The secondary rear camera allows for some tricks that are unfortunately buried in the camera app's menus and post-processing options. Shots taken in Depth Mode can be given the standard bokeh effects or selective colour, which means you get a monochrome frame with only elements that you choose retaining their colour. The camera also has a monochrome mode which uses the secondary sensor.
We were extremely impressed with the quality of photos that the Moto Z2 Force takes. Our sample shots had a brilliant amount of detail and held up extremely well under scrutiny at full size on a large desktop monitor. Colours were natural, and exposures were balanced nicely. Interestingly, we were able to get shots with impressive depth of field without the Depth Mode, and they looked much more natural.
As happy as we were in the daytime, it's night photography that truly takes the Z2 Force to another level. Many of our tests shots came out looking like we had used artificial lighting, and there was barely any grain even on fine textures. We were able to discern objects in dark corners where many other phones have produced only black frames.
You're limited to 30fps for video captures at 4K. 1080p goes up to 120fps and 720p goes up to 240fps in Slow-mo mode. There's no stabilisation, but there is an "anti-shake" toggle which seems to help. Our test results were predictably crisp and we had no complaints. The front camera is also good though the front flash can be absolutely blinding.
Despite its relatively low capacity, the Moto Z2 Force's battery lasted a respectable 10 hours, 52 minutes in our HD video loop battery test. We were able to go from morning to night with regular use plus some light Web surfing and casual games, but noticed that the battery level would drop quite a bit when playing 3D games and streaming video. Quick charging is always good to have and this phone can go from zero to 20 percent in roughly ten minutes, though it gets uncomfortably hot in the process.
With the Mod attached and running in Efficiency Mode, our video loop test ran for an incredible total of 25 hours, 4 minutes. Over the course of a full day, with roughly the same amount of time spent playing games and streaming media, we were able to exhaust the TurboPower Mod. The phone's own battery still had 78 percent remaining to take us through most of the next day.
On its own, the TurboPower Mod is priced at Rs. 5,999, and would suffer from exactly the same problems as the rest of the Mods since you could buy a power bank with thrice the capacity for well under Rs. 1,000. However, the combined cost of Rs. 34,999 for the Moto Z2 Force plus this Mod makes for a compelling package deal that seriously one-ups the OnePlus 5T (Review). Many people have been saying for years that they'd choose a thicker phone if they could have multi-day battery life, and now, in a sense, you can get the best of both worlds.

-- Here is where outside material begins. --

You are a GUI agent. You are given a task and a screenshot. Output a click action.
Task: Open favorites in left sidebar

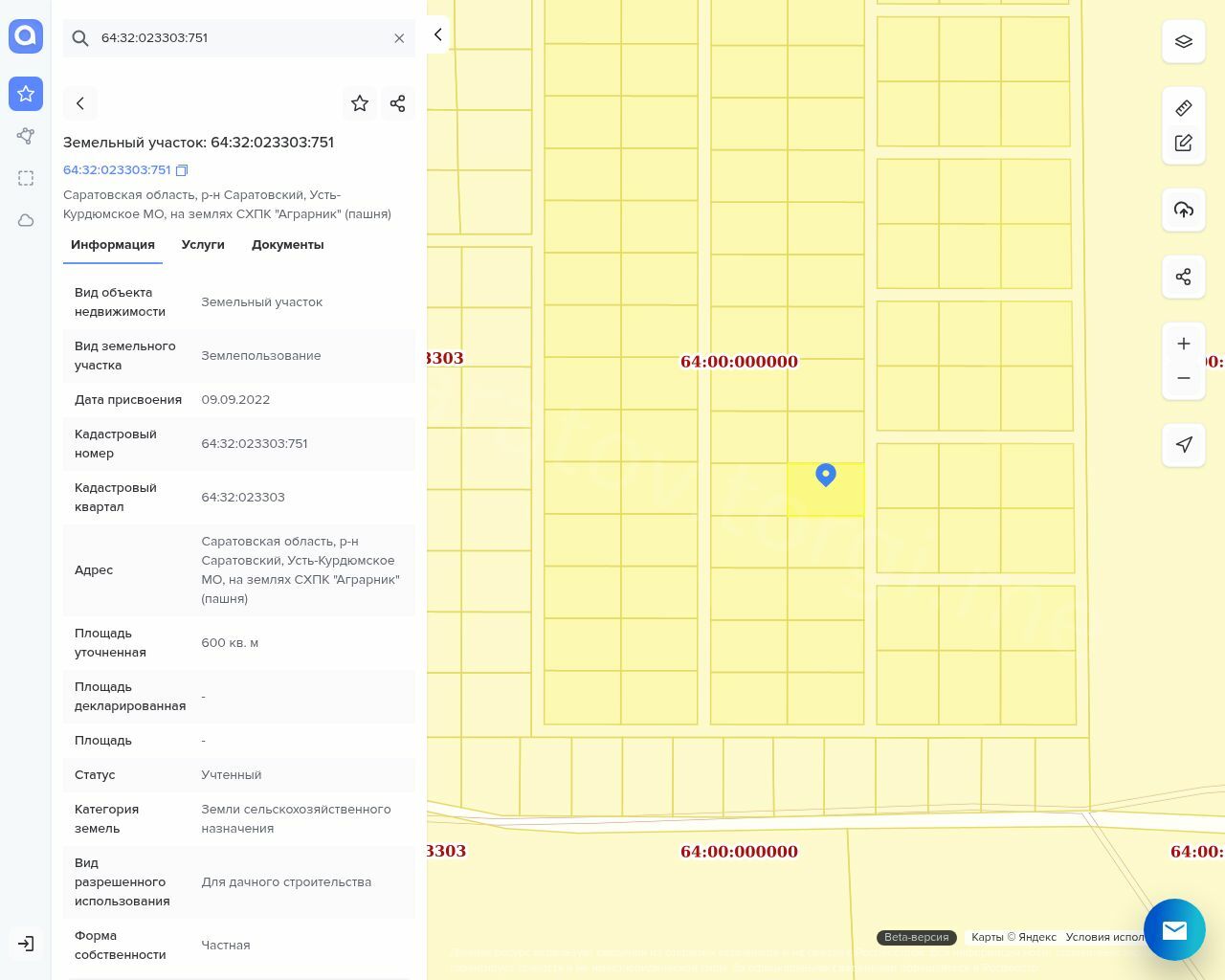26,94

Our Battery Life and Value for Money ratings reflect the fact that you get a TurboPower Mod effectively for free when you buy the Moto Z2 Force in India, and the two halves work really well as one single device rather than a phone plus accessory. Motorola is calling this a "limited edition" launch so watch out for changes in pricing and bundles down the line.

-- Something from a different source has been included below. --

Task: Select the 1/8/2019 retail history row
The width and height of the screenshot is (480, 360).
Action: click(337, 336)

With or without the TurboPower Mod, the Z2 Force is a great phone with only a few flaws. It doesn't look as slick as its competition, and it gets warm when stressed. The ease with which the glass front picked up scratches was our biggest concern. On the other hand, we were more than impressed with this phone's cameras and general performance.
If you're looking to replace a first-gen Moto Z or Moto Z Play and have invested in Mods already, you won't be disappointed at all with the Z2 Force. In most ways this phone matches or exceeds what the OnePlus 5T offers.